This role is the front door and the follow-through. You will be the first voice clients, providers, and referral partners hear when they contact Anchor Co-living, and you will also own the prior authorization workflow from submission to resolution. It is the right fit for someone with healthcare front-desk or administrative experience who is ready to take on more technical responsibility and wants work where both how you communicate and how precisely you execute actually matter.
Answer inbound calls and inbox from members, care coordinators, providers, and referral partners
- - handling inquiries, taking messages, scheduling, and resolving requests on the first contact whenever possible.
- Collect and verify member information, insurance details, and reason for contact at the start of every interaction, documenting accurately in the EHR.
- Verify Medi-Cal eligibility and MCP enrollment during intake and scheduling calls.

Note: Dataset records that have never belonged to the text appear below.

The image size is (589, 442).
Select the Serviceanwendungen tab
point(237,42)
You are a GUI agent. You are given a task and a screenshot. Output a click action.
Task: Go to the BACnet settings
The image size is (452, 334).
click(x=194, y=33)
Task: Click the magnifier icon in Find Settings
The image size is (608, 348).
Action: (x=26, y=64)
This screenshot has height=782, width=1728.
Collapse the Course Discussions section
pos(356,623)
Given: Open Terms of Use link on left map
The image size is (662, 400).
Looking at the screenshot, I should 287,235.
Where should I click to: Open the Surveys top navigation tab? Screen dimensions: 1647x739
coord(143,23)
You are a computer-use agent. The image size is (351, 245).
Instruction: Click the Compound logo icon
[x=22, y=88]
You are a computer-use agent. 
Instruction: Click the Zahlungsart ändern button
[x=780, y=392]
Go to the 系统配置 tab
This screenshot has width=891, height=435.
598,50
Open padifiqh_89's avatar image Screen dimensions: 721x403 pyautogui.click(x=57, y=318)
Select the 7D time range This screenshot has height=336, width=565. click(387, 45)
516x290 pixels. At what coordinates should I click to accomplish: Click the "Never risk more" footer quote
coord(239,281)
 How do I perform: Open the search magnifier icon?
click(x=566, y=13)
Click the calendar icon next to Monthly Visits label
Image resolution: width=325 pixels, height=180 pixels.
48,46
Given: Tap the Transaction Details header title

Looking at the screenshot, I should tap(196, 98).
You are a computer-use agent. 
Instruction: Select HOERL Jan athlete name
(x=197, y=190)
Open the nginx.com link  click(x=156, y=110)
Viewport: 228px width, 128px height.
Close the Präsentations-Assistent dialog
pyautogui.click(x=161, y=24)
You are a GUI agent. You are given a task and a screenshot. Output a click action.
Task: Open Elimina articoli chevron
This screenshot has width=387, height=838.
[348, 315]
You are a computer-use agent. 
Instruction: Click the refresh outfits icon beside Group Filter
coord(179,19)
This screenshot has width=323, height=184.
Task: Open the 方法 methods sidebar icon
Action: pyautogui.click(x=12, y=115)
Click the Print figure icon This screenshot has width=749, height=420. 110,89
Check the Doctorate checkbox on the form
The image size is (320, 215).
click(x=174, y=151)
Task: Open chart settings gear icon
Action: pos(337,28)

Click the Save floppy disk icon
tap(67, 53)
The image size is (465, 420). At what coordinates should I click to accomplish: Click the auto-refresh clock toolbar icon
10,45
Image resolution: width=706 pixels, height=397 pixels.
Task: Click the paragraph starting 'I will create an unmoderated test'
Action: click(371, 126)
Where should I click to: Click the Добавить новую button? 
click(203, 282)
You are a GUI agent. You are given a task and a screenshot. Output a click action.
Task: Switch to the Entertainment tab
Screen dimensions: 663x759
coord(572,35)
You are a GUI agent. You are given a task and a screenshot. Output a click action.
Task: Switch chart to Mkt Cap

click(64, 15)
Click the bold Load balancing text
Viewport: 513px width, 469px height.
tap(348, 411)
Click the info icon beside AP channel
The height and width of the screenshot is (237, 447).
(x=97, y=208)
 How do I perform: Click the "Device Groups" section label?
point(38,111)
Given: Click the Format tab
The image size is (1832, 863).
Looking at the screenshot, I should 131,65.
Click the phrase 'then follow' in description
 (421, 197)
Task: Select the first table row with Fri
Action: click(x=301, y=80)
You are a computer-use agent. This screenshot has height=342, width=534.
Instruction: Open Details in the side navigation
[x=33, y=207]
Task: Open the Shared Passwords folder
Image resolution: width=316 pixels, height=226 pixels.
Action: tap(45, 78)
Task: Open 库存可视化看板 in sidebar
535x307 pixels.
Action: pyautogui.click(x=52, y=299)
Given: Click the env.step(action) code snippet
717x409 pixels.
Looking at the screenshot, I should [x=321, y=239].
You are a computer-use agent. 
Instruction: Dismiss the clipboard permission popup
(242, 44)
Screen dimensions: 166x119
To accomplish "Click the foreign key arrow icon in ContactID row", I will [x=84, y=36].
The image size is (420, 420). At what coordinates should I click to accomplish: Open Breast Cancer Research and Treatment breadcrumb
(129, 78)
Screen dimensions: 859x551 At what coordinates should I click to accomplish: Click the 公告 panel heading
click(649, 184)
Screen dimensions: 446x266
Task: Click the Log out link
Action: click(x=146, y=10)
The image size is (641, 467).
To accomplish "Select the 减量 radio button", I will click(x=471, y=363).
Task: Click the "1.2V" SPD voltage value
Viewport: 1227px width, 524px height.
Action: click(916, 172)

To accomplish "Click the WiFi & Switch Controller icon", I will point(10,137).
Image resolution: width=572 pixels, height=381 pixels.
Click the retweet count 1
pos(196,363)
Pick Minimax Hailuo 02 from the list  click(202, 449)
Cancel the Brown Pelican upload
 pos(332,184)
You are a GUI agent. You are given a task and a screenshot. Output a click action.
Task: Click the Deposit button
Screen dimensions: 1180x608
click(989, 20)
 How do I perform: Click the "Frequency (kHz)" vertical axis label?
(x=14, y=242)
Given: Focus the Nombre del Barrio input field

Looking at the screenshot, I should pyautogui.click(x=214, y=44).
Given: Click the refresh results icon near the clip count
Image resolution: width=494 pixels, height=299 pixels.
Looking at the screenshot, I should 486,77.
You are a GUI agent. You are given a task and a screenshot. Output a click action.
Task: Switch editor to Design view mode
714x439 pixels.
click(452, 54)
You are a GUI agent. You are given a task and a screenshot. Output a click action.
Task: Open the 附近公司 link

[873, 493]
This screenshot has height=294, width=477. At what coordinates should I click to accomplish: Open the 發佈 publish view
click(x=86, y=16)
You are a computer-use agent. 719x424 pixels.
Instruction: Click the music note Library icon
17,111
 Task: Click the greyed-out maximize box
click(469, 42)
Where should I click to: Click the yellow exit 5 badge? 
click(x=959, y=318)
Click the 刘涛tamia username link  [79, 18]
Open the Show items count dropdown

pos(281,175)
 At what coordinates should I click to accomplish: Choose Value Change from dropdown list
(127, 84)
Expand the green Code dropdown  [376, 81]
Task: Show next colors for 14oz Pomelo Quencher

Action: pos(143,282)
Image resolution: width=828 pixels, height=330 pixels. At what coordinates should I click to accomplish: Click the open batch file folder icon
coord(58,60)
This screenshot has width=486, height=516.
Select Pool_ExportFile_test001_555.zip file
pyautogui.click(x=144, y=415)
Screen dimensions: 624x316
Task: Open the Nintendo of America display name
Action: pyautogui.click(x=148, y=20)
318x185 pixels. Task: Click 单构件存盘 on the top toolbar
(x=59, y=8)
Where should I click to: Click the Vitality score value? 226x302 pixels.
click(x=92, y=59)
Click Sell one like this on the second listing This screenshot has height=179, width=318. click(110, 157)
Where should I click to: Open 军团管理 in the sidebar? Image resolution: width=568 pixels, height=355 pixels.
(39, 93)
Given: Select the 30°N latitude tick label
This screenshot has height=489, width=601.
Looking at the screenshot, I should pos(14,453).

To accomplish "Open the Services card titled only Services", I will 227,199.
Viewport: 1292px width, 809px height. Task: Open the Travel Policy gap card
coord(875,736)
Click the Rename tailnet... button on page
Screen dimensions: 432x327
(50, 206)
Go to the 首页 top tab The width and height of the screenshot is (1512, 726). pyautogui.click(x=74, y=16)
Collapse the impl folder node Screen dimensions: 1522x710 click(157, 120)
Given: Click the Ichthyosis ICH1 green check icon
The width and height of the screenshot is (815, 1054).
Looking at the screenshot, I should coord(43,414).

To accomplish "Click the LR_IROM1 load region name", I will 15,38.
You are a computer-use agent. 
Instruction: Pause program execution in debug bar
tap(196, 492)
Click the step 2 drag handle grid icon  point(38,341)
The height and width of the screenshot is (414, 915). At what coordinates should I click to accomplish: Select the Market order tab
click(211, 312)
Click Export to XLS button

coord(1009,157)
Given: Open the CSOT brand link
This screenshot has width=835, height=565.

- Coordinate care-related logistics between members and clinical or operational staff.
- Prepare and submit prior authorization requests to the correct Medi-Cal health plan using payer portals and internal workflows.
- Track active authorization requests daily by status (approval, pending, or denial) and keep all documentation current.
- Investigate denials, identify missing or incomplete documentation, and resubmit requests promptly to minimize delays in member access to care.
Build consistent, professional relationships with members and partners who contact Anchor Co-living regularly - - becoming a reliable presence they recognize and trust.
- Manage a high volume of calls and open authorizations simultaneously, staying organized and accurate across both.
We are looking for someone who is naturally calm and professional, while also being warm, outgoing, and very friendly on the phone and equally precise when shifting to authorization paperwork. The strongest candidates move fluidly between high-touch communication and detail-heavy administrative work without losing quality on either side.
Key qualifications:
- 1+ years of experience in a medical front desk, virtual receptionist, or healthcare administrative role.
- Experience submitting prior authorizations to U.S. health plans.
- Professional phone manner with the ability to manage high call volume calmly and consistently.
- Comfort working in payer portals and EHR systems.
- Familiarity with ICD-10 codes and basic medical terminology.
- Experience and understanding of HIPAA privacy and security requirements.
Strong multitasking skills - - able to manage open calls, scheduling tasks, and active authorizations without dropping details.
- Fluent professional and conversational English, both spoken and written.
- Ability to work full-time during Pacific Time business hours in a remote environment.
Helpful additional experience includes Spanish fluency, direct knowledge of California Medi-Cal or CalAIM Community Supports, experience with denials and appeals, and a background in behavioral health, substance use, or housing-related services.
Pay rate
$10-$13 USD per hour
Employment type
Contractor
Remote, based in Latin America. Candidates may be located in Mexico, Colombia, Argentina, Peru, Costa Rica, or another LatAm country with stable infrastructure.
Schedule: Monday through Friday, 8:00 AM to 5:30 PM Pacific Time.
Candidates must have a private home office and wired internet of at least 50 Mbps.